Of course, we can always strive to reduce emissions in every facet of our lives. However, this argument applied to Cryptocurrencies didn't hold any water at all, once we make the proper comparisons.

The banking industry does a ton of things: holds salaries for billions of people, performs payments for billions of people, holds bank guarantees for millions of people, offers loans to millions of people, offers savings accounts (not amazing these days, but they're there). They also do the same for millions of businesses, with even more complex products.

Do you think that all of that can be waved away? What do you think will replace it with crypto? Nothing? Where will I get a loan? Heaven? The Moon?

Ha, what a great comparison. /s. And what percentage of the world economy runs on crypto, compared to the % that uses the banking industry?
The daily trading volume of nyse was similar to that of btc even back in 2017. Banks are throwing enormous amounts in now. But if your little quip was meant to ask how the mere mortals are using it in the streets, I think it depends on the country.

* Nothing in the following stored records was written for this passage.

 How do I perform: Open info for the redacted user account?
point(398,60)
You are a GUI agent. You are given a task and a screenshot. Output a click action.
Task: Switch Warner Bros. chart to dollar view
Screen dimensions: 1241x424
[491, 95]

It may take some years before developed nations have old ladies paying each other for wine night with some crypto. Although, it seems that companies like Venmo may be crypto in the backend, with a usd mask for the user. So, perhaps more than you think.

I'm conflicted between telling you how clueless you are (and getting downvoted for being a dick) and walking away shaking my head because I don't feel like wasting my energy explaining shit to clueless people. "it seems [...] Venmo may be crypto"? Wow, yeah, you look like you know what you're talking about. /s

I guess I'm doing both. Good luck with your expert knowledge of economics!